# Exercise details
Copy every one of the entries below word for word, line by line.

::: Data shown

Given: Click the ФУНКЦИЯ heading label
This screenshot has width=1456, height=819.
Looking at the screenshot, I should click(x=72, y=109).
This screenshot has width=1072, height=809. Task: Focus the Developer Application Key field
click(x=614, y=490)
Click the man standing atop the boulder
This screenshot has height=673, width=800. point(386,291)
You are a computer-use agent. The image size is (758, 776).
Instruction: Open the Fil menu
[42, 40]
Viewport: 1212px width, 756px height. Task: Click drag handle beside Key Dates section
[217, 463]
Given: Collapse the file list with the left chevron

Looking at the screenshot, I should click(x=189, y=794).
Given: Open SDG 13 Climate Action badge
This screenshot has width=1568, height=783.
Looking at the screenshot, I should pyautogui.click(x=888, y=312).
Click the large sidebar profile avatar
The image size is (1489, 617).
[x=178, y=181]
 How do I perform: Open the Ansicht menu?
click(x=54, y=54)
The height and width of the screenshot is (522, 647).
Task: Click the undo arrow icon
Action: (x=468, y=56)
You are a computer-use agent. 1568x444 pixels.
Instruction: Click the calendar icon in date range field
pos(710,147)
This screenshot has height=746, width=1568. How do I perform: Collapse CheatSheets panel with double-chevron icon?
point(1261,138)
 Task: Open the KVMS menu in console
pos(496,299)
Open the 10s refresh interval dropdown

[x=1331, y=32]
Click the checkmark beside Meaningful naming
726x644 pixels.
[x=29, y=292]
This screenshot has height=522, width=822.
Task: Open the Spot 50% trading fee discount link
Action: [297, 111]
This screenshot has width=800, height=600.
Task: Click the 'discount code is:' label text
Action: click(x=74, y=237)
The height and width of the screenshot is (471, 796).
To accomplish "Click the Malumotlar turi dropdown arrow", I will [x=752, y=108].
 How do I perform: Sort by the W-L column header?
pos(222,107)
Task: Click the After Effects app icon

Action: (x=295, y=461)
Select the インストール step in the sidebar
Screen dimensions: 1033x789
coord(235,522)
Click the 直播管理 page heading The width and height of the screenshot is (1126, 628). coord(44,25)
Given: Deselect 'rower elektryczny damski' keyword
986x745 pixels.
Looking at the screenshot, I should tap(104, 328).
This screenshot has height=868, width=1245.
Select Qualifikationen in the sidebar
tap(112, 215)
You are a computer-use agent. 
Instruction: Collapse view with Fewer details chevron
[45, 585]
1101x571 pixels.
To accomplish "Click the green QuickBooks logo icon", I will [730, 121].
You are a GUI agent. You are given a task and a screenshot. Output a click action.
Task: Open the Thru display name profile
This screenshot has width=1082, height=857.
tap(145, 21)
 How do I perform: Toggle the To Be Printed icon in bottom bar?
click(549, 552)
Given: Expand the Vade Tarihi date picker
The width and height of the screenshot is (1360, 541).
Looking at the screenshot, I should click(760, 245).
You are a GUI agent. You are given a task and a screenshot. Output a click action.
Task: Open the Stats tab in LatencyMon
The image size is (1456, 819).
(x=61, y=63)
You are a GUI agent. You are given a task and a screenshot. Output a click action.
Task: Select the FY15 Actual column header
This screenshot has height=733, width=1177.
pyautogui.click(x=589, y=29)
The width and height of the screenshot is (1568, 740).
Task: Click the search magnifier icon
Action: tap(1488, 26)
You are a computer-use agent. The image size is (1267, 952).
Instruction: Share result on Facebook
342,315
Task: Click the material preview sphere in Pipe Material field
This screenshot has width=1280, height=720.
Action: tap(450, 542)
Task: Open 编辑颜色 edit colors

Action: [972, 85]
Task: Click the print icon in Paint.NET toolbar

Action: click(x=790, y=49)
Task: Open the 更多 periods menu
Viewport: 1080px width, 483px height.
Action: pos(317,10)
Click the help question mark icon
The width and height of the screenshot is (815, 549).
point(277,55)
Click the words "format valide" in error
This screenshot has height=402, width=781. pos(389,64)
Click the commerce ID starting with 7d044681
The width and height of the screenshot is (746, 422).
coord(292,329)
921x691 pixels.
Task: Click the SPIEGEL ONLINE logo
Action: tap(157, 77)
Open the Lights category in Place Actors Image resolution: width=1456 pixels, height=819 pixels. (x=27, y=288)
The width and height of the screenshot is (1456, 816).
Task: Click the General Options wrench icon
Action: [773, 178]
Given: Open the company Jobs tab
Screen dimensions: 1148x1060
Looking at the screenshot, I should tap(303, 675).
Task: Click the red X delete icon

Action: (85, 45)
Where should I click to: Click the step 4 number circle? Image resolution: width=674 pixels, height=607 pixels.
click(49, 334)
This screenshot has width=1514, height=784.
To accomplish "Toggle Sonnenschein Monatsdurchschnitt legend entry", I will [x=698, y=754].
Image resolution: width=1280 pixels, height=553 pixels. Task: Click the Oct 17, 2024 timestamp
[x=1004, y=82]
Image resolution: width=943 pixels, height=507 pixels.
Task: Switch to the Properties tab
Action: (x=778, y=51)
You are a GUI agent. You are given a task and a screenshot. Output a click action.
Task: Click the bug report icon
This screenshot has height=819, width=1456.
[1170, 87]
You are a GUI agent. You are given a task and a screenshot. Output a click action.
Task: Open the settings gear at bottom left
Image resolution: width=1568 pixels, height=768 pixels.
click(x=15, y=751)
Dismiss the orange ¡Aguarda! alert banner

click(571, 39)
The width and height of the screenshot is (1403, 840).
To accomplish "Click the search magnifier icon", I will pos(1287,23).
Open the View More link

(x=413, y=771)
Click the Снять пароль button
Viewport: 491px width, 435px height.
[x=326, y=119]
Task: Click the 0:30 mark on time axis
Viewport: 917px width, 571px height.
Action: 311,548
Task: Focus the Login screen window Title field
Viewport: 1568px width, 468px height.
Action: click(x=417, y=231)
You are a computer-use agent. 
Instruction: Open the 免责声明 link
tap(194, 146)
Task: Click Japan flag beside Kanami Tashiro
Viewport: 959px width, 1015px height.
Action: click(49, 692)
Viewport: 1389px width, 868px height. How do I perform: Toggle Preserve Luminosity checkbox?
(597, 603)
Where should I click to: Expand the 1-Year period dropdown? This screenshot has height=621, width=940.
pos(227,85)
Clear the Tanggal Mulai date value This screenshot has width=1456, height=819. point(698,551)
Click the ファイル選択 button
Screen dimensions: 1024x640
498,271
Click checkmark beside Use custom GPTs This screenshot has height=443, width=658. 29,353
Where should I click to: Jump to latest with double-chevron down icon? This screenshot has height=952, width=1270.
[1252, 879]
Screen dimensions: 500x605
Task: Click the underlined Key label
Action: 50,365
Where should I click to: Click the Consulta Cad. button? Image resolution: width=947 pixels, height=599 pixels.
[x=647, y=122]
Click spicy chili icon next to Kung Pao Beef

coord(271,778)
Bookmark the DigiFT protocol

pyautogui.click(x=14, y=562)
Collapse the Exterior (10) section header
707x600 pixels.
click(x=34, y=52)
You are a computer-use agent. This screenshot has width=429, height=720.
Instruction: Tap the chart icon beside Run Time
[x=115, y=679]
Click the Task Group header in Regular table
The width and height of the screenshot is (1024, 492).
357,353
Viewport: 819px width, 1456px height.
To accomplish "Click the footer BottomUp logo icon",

::::::

# Result of the exercise
Given: Click the ФУНКЦИЯ heading label
This screenshot has width=1456, height=819.
Looking at the screenshot, I should click(x=72, y=109).
This screenshot has width=1072, height=809. Task: Focus the Developer Application Key field
click(x=614, y=490)
Click the man standing atop the boulder
This screenshot has height=673, width=800. point(386,291)
You are a computer-use agent. The image size is (758, 776).
Instruction: Open the Fil menu
[42, 40]
Viewport: 1212px width, 756px height. Task: Click drag handle beside Key Dates section
[217, 463]
Given: Collapse the file list with the left chevron

Looking at the screenshot, I should click(x=189, y=794).
Given: Open SDG 13 Climate Action badge
This screenshot has width=1568, height=783.
Looking at the screenshot, I should pyautogui.click(x=888, y=312).
Click the large sidebar profile avatar
The image size is (1489, 617).
[x=178, y=181]
 How do I perform: Open the Ansicht menu?
click(x=54, y=54)
The height and width of the screenshot is (522, 647).
Task: Click the undo arrow icon
Action: (x=468, y=56)
You are a computer-use agent. 1568x444 pixels.
Instruction: Click the calendar icon in date range field
pos(710,147)
This screenshot has height=746, width=1568. How do I perform: Collapse CheatSheets panel with double-chevron icon?
point(1261,138)
 Task: Open the KVMS menu in console
pos(496,299)
Open the 10s refresh interval dropdown

[x=1331, y=32]
Click the checkmark beside Meaningful naming
726x644 pixels.
[x=29, y=292]
This screenshot has height=522, width=822.
Task: Open the Spot 50% trading fee discount link
Action: [297, 111]
This screenshot has width=800, height=600.
Task: Click the 'discount code is:' label text
Action: click(x=74, y=237)
The height and width of the screenshot is (471, 796).
To accomplish "Click the Malumotlar turi dropdown arrow", I will [x=752, y=108].
 How do I perform: Sort by the W-L column header?
pos(222,107)
Task: Click the After Effects app icon

Action: (x=295, y=461)
Select the インストール step in the sidebar
Screen dimensions: 1033x789
coord(235,522)
Click the 直播管理 page heading The width and height of the screenshot is (1126, 628). coord(44,25)
Given: Deselect 'rower elektryczny damski' keyword
986x745 pixels.
Looking at the screenshot, I should tap(104, 328).
This screenshot has height=868, width=1245.
Select Qualifikationen in the sidebar
tap(112, 215)
You are a computer-use agent. 
Instruction: Collapse view with Fewer details chevron
[45, 585]
1101x571 pixels.
To accomplish "Click the green QuickBooks logo icon", I will [730, 121].
You are a GUI agent. You are given a task and a screenshot. Output a click action.
Task: Open the Thru display name profile
This screenshot has width=1082, height=857.
tap(145, 21)
 How do I perform: Toggle the To Be Printed icon in bottom bar?
click(549, 552)
Given: Expand the Vade Tarihi date picker
The width and height of the screenshot is (1360, 541).
Looking at the screenshot, I should click(760, 245).
You are a GUI agent. You are given a task and a screenshot. Output a click action.
Task: Open the Stats tab in LatencyMon
The image size is (1456, 819).
(x=61, y=63)
You are a GUI agent. You are given a task and a screenshot. Output a click action.
Task: Select the FY15 Actual column header
This screenshot has height=733, width=1177.
pyautogui.click(x=589, y=29)
The width and height of the screenshot is (1568, 740).
Task: Click the search magnifier icon
Action: tap(1488, 26)
You are a computer-use agent. The image size is (1267, 952).
Instruction: Share result on Facebook
342,315
Task: Click the material preview sphere in Pipe Material field
This screenshot has width=1280, height=720.
Action: tap(450, 542)
Task: Open 编辑颜色 edit colors

Action: [972, 85]
Task: Click the print icon in Paint.NET toolbar

Action: click(x=790, y=49)
Task: Open the 更多 periods menu
Viewport: 1080px width, 483px height.
Action: pos(317,10)
Click the help question mark icon
The width and height of the screenshot is (815, 549).
point(277,55)
Click the words "format valide" in error
This screenshot has height=402, width=781. pos(389,64)
Click the commerce ID starting with 7d044681
The width and height of the screenshot is (746, 422).
coord(292,329)
921x691 pixels.
Task: Click the SPIEGEL ONLINE logo
Action: tap(157, 77)
Open the Lights category in Place Actors Image resolution: width=1456 pixels, height=819 pixels. (x=27, y=288)
The width and height of the screenshot is (1456, 816).
Task: Click the General Options wrench icon
Action: [773, 178]
Given: Open the company Jobs tab
Screen dimensions: 1148x1060
Looking at the screenshot, I should tap(303, 675).
Task: Click the red X delete icon

Action: (85, 45)
Where should I click to: Click the step 4 number circle? Image resolution: width=674 pixels, height=607 pixels.
click(49, 334)
This screenshot has width=1514, height=784.
To accomplish "Toggle Sonnenschein Monatsdurchschnitt legend entry", I will [x=698, y=754].
Image resolution: width=1280 pixels, height=553 pixels. Task: Click the Oct 17, 2024 timestamp
[x=1004, y=82]
Image resolution: width=943 pixels, height=507 pixels.
Task: Switch to the Properties tab
Action: (x=778, y=51)
You are a GUI agent. You are given a task and a screenshot. Output a click action.
Task: Click the bug report icon
This screenshot has height=819, width=1456.
[1170, 87]
You are a GUI agent. You are given a task and a screenshot. Output a click action.
Task: Open the settings gear at bottom left
Image resolution: width=1568 pixels, height=768 pixels.
click(x=15, y=751)
Dismiss the orange ¡Aguarda! alert banner

click(571, 39)
The width and height of the screenshot is (1403, 840).
To accomplish "Click the search magnifier icon", I will pos(1287,23).
Open the View More link

(x=413, y=771)
Click the Снять пароль button
Viewport: 491px width, 435px height.
[x=326, y=119]
Task: Click the 0:30 mark on time axis
Viewport: 917px width, 571px height.
Action: 311,548
Task: Focus the Login screen window Title field
Viewport: 1568px width, 468px height.
Action: click(x=417, y=231)
You are a computer-use agent. 
Instruction: Open the 免责声明 link
tap(194, 146)
Task: Click Japan flag beside Kanami Tashiro
Viewport: 959px width, 1015px height.
Action: click(49, 692)
Viewport: 1389px width, 868px height. How do I perform: Toggle Preserve Luminosity checkbox?
(597, 603)
Where should I click to: Expand the 1-Year period dropdown? This screenshot has height=621, width=940.
pos(227,85)
Clear the Tanggal Mulai date value This screenshot has width=1456, height=819. point(698,551)
Click the ファイル選択 button
Screen dimensions: 1024x640
498,271
Click checkmark beside Use custom GPTs This screenshot has height=443, width=658. 29,353
Where should I click to: Jump to latest with double-chevron down icon? This screenshot has height=952, width=1270.
[1252, 879]
Screen dimensions: 500x605
Task: Click the underlined Key label
Action: 50,365
Where should I click to: Click the Consulta Cad. button? Image resolution: width=947 pixels, height=599 pixels.
[x=647, y=122]
Click spicy chili icon next to Kung Pao Beef

coord(271,778)
Bookmark the DigiFT protocol

pyautogui.click(x=14, y=562)
Collapse the Exterior (10) section header
707x600 pixels.
click(x=34, y=52)
You are a computer-use agent. This screenshot has width=429, height=720.
Instruction: Tap the chart icon beside Run Time
[x=115, y=679]
Click the Task Group header in Regular table
The width and height of the screenshot is (1024, 492).
357,353
Viewport: 819px width, 1456px height.
To accomplish "Click the footer BottomUp logo icon",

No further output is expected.